Friday, 20 December 2013

The Revenge Of Gaia

The 19th annual Conference of the Parties (COP) to the UN Framework Convention on Climate Change (UNFCCC) is beginning in Warsaw this week with an apparent ‘mood of realism’ over future climate deals. This is much needed as the the Overseas Development Institute (ODI) has recently stated that rich countries are spending seven times more supporting coal, oil and gas than they are on helping poorer nations fight climate change!

Against this backdrop I thought it might be 'fun' to examine an apocalyptic scenario I’ve wanted to cover for a little while given that it encompasses James Lovelock's ideas.
James Lovelock is one of the most famous geographers/environmentalists out there. He had a great 'eureka' moment over the earth's atmosphere. This was known as Gaia - a new way of thinking about the Earth as a holistic, self-regulating system. In essence he believes that if left to itself, the Earth will stabilise itself between certain boundary points (think back to the ball rolling in the bowl analogy) and can thus be viewed as an organism i.e. alive! It's a fascinating idea, and one that I put some stock in so I would thoroughly recommend investigating Gaia and James Lovelock himself - especially as i will be later returning to his ideas on nuclear energy as the only realistic green alternative to fossil fuels. His ideas are certainly 'out-there' at times, but are enthralling to read, if not daunting, and I feel are possible to be proved correct, although maybe not too the the extent he fears. The general scientific consensus is that warming will be more than 2 degrees celsius, meaning some regions of the globe will experience some dangerous climate change.
To get to the point of Lovelock's ideas in relation to tipping points, i.e. moving beyond a self-regulating, self-stabilising system (due to human input of Green House Gases (GHGs). Here is an exert from the BBC 4 series Beautiful Minds. If you could watch it now it will nicely summarise the degree of danger Lovelock perceives us to be in. Only 1 billion people to survive? 
Note in the video when he states: 
"When it gets too much, Gaia can't cope with it" - this is him referring to the tipping point.




As I'm sure you've gathered he is certainly in the 'Alarmist' camp, and is certainly controversial, it is wrong to simply dismiss him as over dramatic (although some people do just that). The melting of ice caps will as he says reduce the reflectivity (known scientifically as 'albedo') and cause further warming. As we've previously covered in the blog, this is known as a positive feedback mechanism as the process was instigated by rising CO2 levels. Lovelock believes that the further warming from this effect alone will equal the GHGs impact thus he thinks we are already in an irreversible dangerous world where terrible climate impacts await us in the next 100 years as the globe heats up.
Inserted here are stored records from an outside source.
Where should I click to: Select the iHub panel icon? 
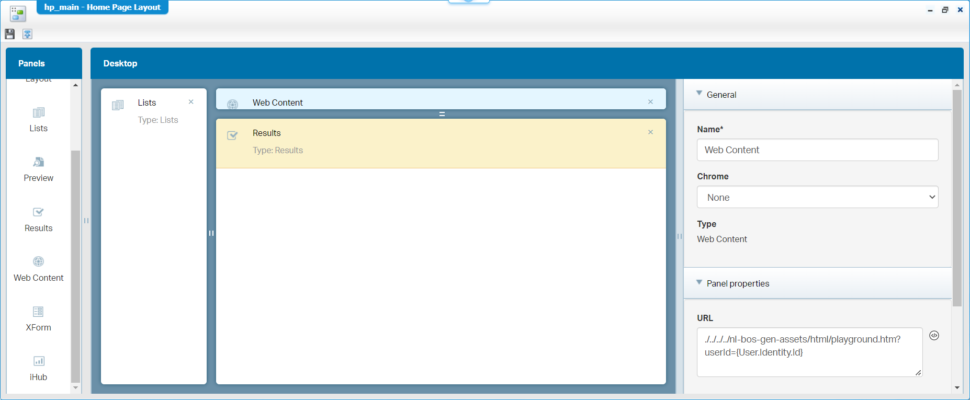tap(38, 361)
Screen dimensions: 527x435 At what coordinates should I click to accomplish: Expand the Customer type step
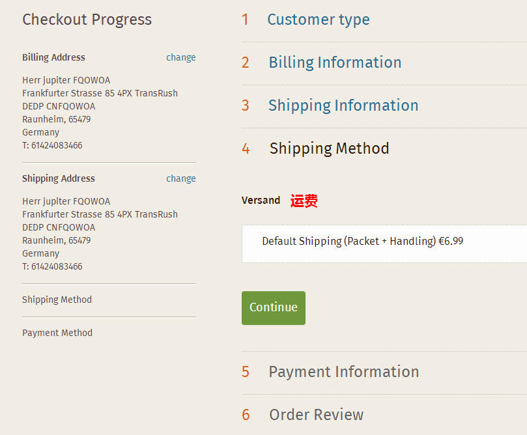click(x=318, y=20)

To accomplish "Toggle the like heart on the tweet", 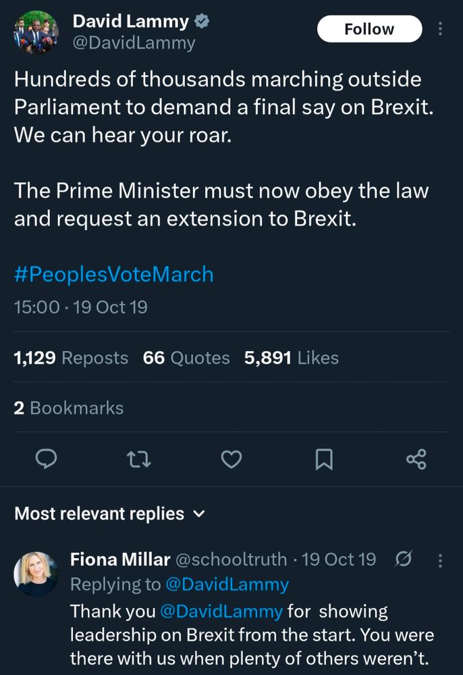I will click(x=232, y=460).
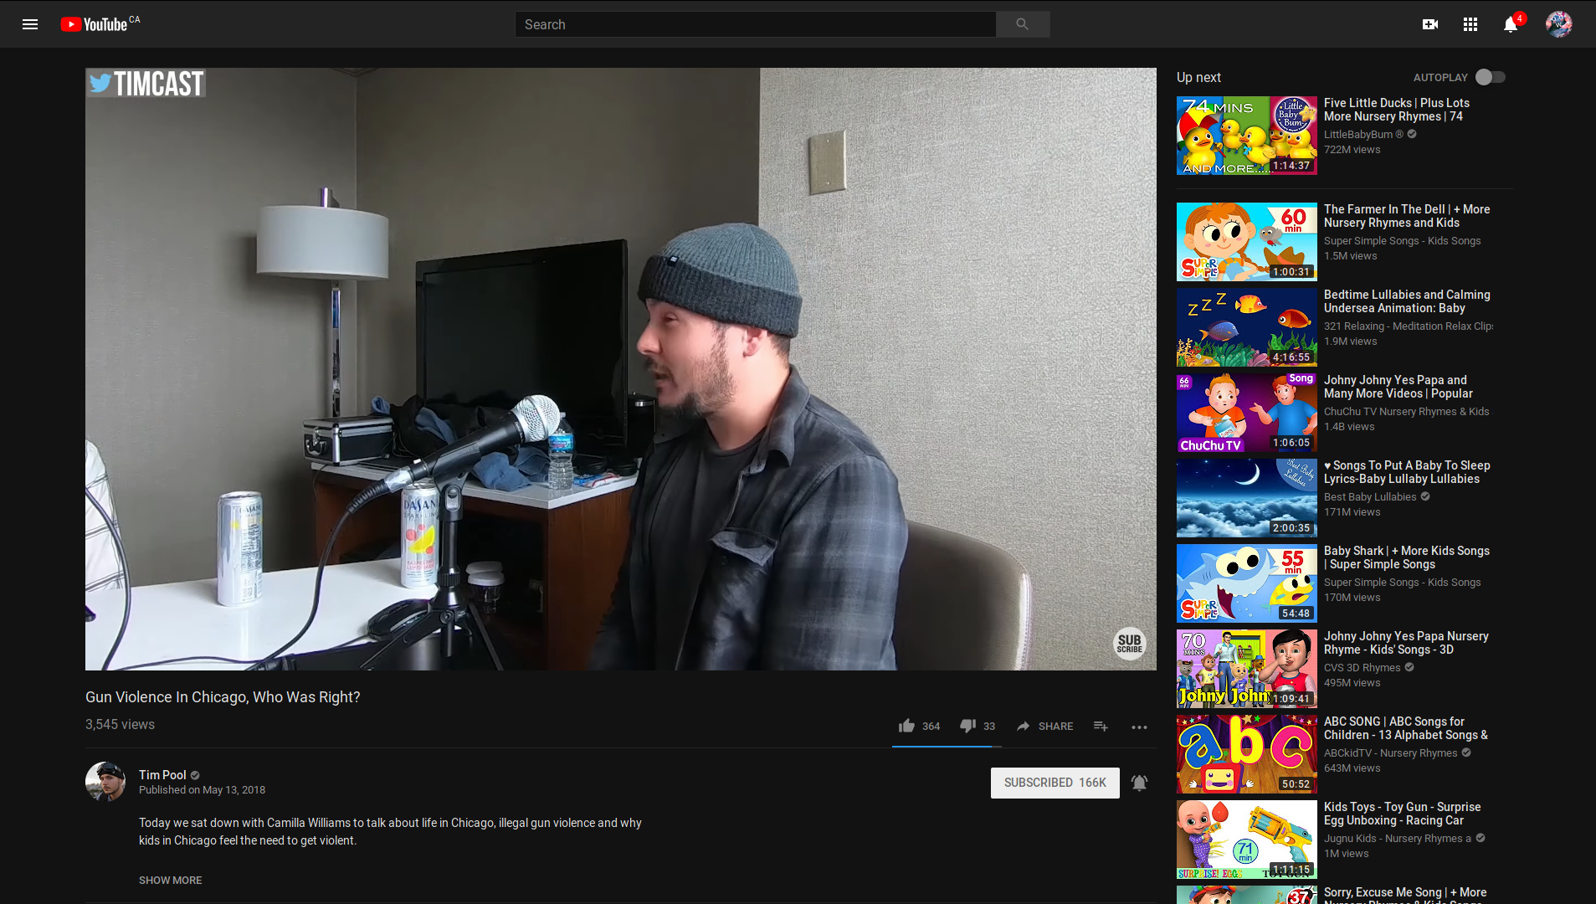The width and height of the screenshot is (1596, 904).
Task: Click the SHARE button
Action: pos(1044,726)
The possibility exists, to him, that less than a billion people will survive. This just isn't something people are willing to really contemplate yet.

James Lovelock's new book: The Revenge of Gaia, further builds on these ideas. He states that the Earth is about to pass into a morbid fever (remember that he likes to view the earth as an organism) that may last as long as 100,000 years. He states that as members of the Earth's family and an intimate part of it, that you and especially civilisation are in grave danger. We are the ones responsible and will suffer the consequences: as the century progresses, the temperature will rise 8 degrees centigrade in temperate regions and 5 degrees in the tropics. Much of the tropical land mass will become scrub and desert, and will no longer serve for regulation; this adds to the 40 percent of the Earth's surface we have depleted to feed ourselves.

Curiously, aerosol pollution of the northern hemisphere reduces global warming by reflecting sunlight back to space. This "global dimming" is transient and could disappear in a few days like the smoke that it is, leaving us fully exposed to the heat of the global greenhouse. Lovelock believes we are in a fool's climate, accidentally kept cool by smoke, and before this century is over billions of us will die and the few breeding pairs of people that survive will be in the Arctic where the climate remains tolerable. 

It really is hard to even imagine the necessary degeneration needed for this to occur. 

To answer the question posed in my introductory post, over whether the film 'The Day After Tomorrow', was total bullsh*t or not? It seems not. Even wind turbines are turning against us.




Here's the Amazon link to his book:   

Over and out.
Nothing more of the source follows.